* _Problem details_
What you return should be the complete data below, word for word, with no pictures in it.

* _Data shown_

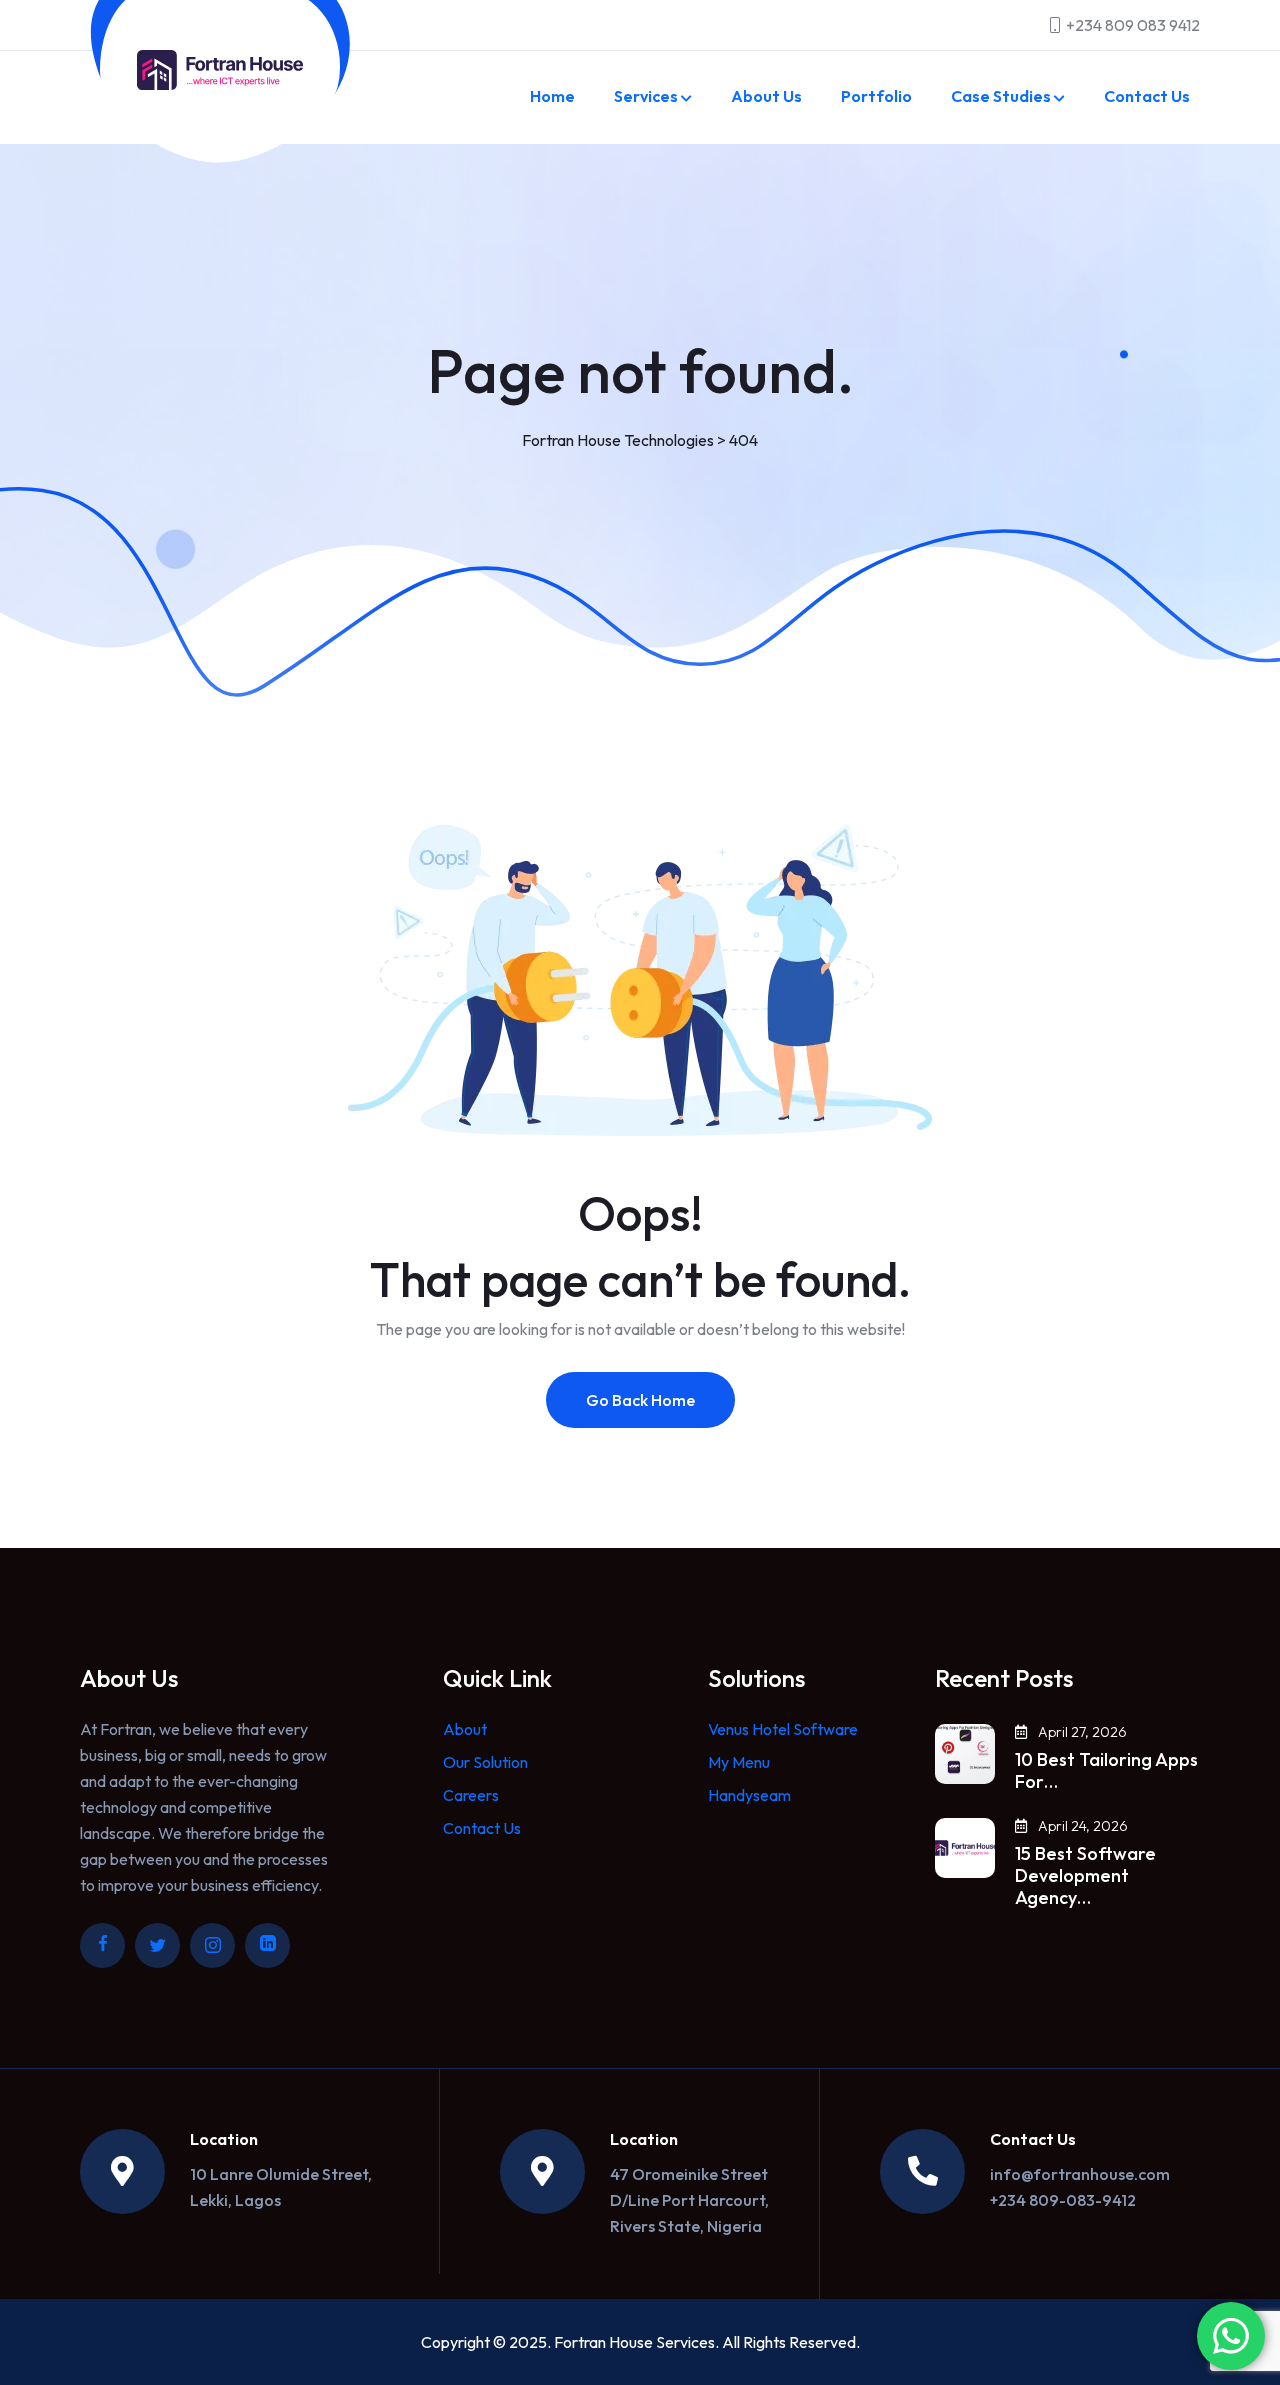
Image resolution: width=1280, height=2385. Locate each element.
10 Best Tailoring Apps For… (1106, 1771)
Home (552, 96)
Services (646, 96)
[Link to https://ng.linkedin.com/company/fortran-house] (267, 1945)
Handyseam (749, 1795)
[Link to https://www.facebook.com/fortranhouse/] (102, 1945)
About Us (766, 96)
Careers (471, 1795)
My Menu (739, 1762)
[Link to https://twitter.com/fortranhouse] (157, 1945)
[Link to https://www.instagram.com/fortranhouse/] (212, 1945)
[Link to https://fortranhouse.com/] (220, 70)
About (465, 1729)
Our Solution (485, 1762)
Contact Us (1147, 96)
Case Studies (1001, 96)
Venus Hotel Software (783, 1729)
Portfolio (876, 96)
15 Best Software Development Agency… (1085, 1876)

* _Exercise output_
Image resolution: width=1280, height=2385. Locate each element.
10 Best Tailoring Apps For… (1106, 1771)
Home (552, 96)
Services (646, 96)
[Link to https://ng.linkedin.com/company/fortran-house] (267, 1945)
Handyseam (749, 1795)
[Link to https://www.facebook.com/fortranhouse/] (102, 1945)
About Us (766, 96)
Careers (471, 1795)
My Menu (739, 1762)
[Link to https://twitter.com/fortranhouse] (157, 1945)
[Link to https://www.instagram.com/fortranhouse/] (212, 1945)
[Link to https://fortranhouse.com/] (220, 70)
About (465, 1729)
Our Solution (485, 1762)
Contact Us (1147, 96)
Case Studies (1001, 96)
Venus Hotel Software (783, 1729)
Portfolio (876, 96)
15 Best Software Development Agency… (1085, 1876)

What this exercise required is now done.